C’est cela, arracher un animal de la rue ; c’est cela, donner enfin un peu de répit aux collègues qui pourront fermer les yeux cette nuit sans remords ou presque… car il y a encore tant à faire !
Une chose est sûre, c’est que nous finirons bien par faire changer les choses, nous nous y employons de toutes nos forces, nous sommes de plus en plus nombreux à avancer dans la même direction. Vous aussi, faites passer le message de compassion et d’attention pour tout être vivant !
Babeth a été adoptée le 20 février 2015. Merci à tous ceux qui se sont unis pour lui donner une autre chance !
7 avril 2015 : Babeth est morte ce matin. Nous avons soutenu l’adoptante, car Babeth avait besoin de soins, mais malgré tous nos efforts, la maladie a été la plus puissante. Un chat de rue collectionne les maux divers et destructeurs, et Babeth avait connu la maltraitance humaine.

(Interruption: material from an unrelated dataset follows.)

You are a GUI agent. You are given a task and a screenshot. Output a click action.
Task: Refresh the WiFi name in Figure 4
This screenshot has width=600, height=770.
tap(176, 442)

J’aurai toujours le regret de ne pas avoir agi assez vite pour elle. Par manque de place, je l’ai sacrifiée pour un plus jeune, un plus en danger, comme si sa vie était de moindre importance vu qu’elle avait déjà 7 ans. Je ne cherche pas d’excuses, je constate que nos choix sont vraiment difficiles et restent subjectifs.
Merci à Pascale, Joël et à la famille adoptante pour lui avoir donné de l’amour pendant deux petits mois sur sept ans de vie sur terre.
Nous avons tous vraiment le cœur gros.